What is the difference between absolute and relative refractory periods?
During the absolute refractory period (from threshold through the end of repolarisation), voltage-gated Na+ channel inactivation gates are closed and no stimulus — however strong — can trigger another action potential. This ensures unidirectional propagation. During the relative refractory period (hyperpolarisation phase), Na+ inactivation gates have recovered but the membrane is more negative than rest, so a stronger-than-normal stimulus is needed to reach threshold. The refractory periods also limit maximum firing frequency (about 1000 Hz in fast neurons).
How does the direct pathway differ from the indirect pathway of the basal ganglia?
The direct pathway facilitates movement — cortex → striatum (D1 receptors, excitatory) → internal globus pallidus (inhibited) → thalamus (disinhibited) → cortex (facilitated). The indirect pathway inhibits unwanted movement — cortex → striatum (D2 receptors, inhibitory) → external globus pallidus (inhibited) → subthalamic nucleus (disinhibited, excites GPi) → thalamus (inhibited) → cortex (suppressed). Dopamine from the substantia nigra pars compacta activates D1 (direct, facilitates) and inhibits D2 (indirect, releases). Parkinson disease — dopamine loss underactivates direct and overactivates indirect → hypokinesia. Huntington disease — striatal degeneration disrupts indirect pathway → hyperkinesia.
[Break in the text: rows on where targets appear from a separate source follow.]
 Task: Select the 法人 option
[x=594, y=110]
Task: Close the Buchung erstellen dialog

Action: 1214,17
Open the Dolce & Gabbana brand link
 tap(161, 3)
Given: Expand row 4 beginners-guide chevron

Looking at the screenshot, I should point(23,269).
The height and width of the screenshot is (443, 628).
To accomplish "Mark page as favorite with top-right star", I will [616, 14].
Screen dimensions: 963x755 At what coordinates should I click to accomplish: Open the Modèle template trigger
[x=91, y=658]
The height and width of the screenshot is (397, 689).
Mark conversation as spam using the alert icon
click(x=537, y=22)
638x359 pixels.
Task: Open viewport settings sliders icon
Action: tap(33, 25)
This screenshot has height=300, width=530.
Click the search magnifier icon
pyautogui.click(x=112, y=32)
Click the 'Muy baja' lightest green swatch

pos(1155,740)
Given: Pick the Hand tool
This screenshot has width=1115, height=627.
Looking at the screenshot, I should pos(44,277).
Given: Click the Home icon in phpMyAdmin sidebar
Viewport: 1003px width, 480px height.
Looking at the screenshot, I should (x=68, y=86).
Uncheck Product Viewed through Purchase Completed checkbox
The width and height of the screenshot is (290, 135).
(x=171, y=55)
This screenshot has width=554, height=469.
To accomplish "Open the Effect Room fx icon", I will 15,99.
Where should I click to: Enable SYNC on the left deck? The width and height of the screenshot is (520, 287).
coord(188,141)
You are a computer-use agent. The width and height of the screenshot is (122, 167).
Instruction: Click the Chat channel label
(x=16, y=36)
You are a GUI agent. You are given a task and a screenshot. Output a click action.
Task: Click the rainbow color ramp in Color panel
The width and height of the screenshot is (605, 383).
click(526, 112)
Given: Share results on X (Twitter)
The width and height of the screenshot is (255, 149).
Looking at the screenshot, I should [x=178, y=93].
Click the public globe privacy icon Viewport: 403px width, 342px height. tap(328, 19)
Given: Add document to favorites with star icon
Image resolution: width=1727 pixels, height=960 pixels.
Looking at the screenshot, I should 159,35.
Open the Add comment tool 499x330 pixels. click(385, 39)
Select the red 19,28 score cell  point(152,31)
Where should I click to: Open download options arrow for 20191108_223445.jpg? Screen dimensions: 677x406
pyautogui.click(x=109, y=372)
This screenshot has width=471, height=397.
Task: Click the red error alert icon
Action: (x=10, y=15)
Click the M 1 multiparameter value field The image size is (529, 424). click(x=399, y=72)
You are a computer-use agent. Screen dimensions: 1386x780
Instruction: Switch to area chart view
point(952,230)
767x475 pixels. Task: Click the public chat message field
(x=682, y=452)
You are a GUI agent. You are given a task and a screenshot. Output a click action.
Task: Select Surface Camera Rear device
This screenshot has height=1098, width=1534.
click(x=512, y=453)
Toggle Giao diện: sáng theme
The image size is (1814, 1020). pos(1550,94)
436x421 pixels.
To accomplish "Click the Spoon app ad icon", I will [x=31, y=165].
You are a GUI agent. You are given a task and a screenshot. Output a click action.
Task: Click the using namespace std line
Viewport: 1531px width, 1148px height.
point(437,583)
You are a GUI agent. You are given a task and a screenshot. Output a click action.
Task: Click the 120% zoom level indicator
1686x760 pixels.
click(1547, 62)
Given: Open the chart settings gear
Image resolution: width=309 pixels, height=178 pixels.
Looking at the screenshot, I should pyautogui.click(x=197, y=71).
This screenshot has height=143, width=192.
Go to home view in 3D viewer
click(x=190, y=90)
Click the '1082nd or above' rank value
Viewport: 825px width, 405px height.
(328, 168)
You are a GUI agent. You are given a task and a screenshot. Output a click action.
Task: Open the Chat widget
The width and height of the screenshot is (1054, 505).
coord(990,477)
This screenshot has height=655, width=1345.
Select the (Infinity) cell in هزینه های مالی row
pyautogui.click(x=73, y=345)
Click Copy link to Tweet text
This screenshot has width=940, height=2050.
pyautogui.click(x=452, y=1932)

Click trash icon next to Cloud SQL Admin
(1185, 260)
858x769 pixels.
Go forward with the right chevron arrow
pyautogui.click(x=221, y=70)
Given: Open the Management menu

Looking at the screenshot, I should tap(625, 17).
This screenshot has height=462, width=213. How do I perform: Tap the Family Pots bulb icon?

Which cerebellar division produces which lesion syndrome?
The cerebellum has three functional divisions with distinct lesion signatures. The vestibulocerebellum (flocculonodular lobe) controls balance and eye movements — lesions cause truncal ataxia, nystagmus and wide-based gait (classic in medulloblastoma of children). The spinocerebellum (vermis + paravermal cortex) controls axial and proximal limb tone — lesions cause gait ataxia (heel-shin dysmetria) as in chronic alcoholic degeneration of the anterior vermis. The cerebrocerebellum (lateral hemispheres) plans skilled distal movements — lesions cause limb ataxia, intention tremor, dysdiadochokinesia, dysmetria and scanning speech.
This content is for educational purposes for NEET PG exam preparation. It is not a substitute for professional medical advice, diagnosis, or treatment. Clinical information has been reviewed by qualified medical professionals.